电子病历中不平衡阳性未标记诊断码的贝叶斯分析。

随着电子健康记录(EHR)的日益普及，卫生数据分析人员和研究人员在开发预测推理和算法方面取得了重大进展。然而，尽管信息丰富，但EHR数据由于缺失和不准确的输入而臭名昭著。一个严重的问题是，数据库中只有一小部分患者有确诊，而许多其他患者由于没有遵守推荐的检查而未被诊断。这种现象导致了一种所谓的积极无标签的情况，标签是极其不平衡的。在本文中，我们提出了一种基于模型的方法，使用贝叶斯有限混合模型对未标记的患者进行分类。我们还讨论了不平衡数据的标签切换问题，并提出了一种共识蒙特卡罗方法来解决不平衡问题，同时提高计算效率。仿真研究表明，我们提出的基于模型的方法优于现有的正无标签学习算法。将该方法应用于Cerner EHR，通过实验室测量来检测糖尿病视网膜病变(DR)患者。在EHR数据库中只有3%的确诊诊断，我们估计DR的实际患病率为25%，这与医学文献报道的结果一致。

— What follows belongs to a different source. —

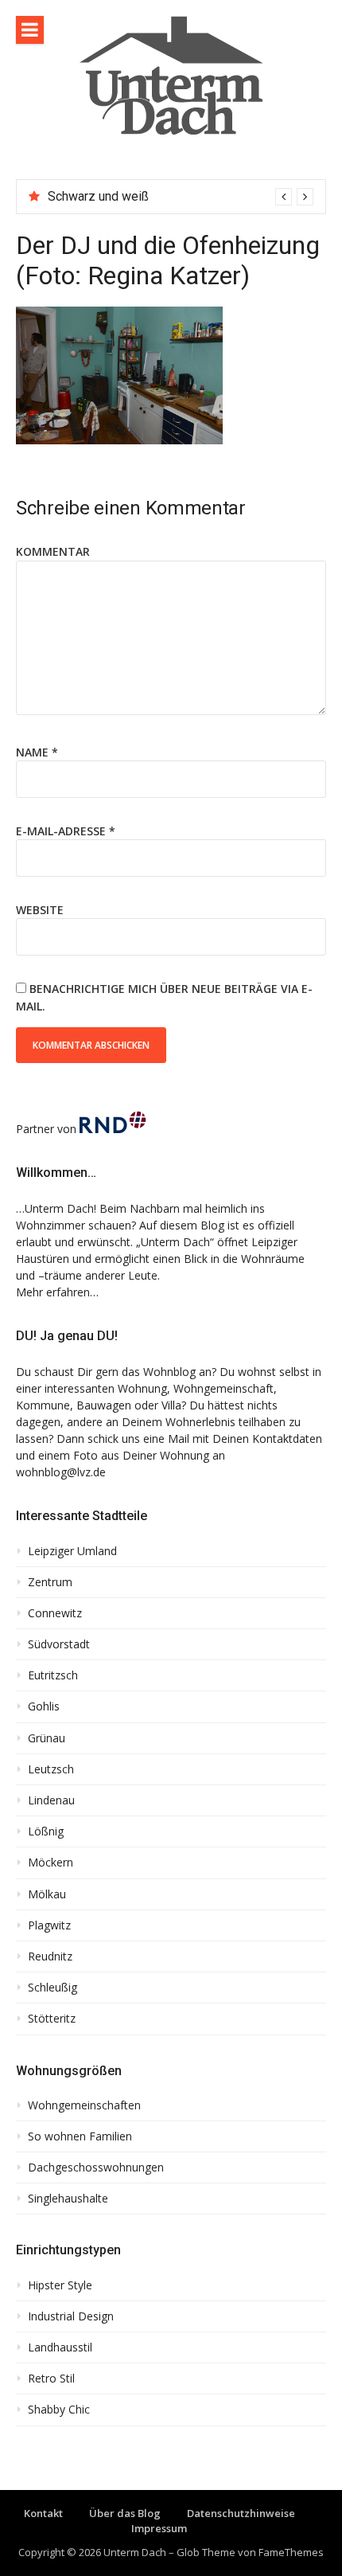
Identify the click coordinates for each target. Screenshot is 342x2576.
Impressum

本文章由计算机程序翻译，如有差异，请以英文原文为准。

求助全文

约1分钟内获得全文求助全文

来源期刊

Annals of Applied Statistics 社会科学-统计学与概率论

CiteScore

3.10

自引率

5.60%

发文量

131

审稿时长

6-12 weeks

期刊介绍： Statistical research spans an enormous range from direct subject-matter collaborations to pure mathematical theory. The Annals of Applied Statistics, the newest journal from the IMS, is aimed at papers in the applied half of this range. Published quarterly in both print and electronic form, our goal is to provide a timely and unified forum for all areas of applied statistics.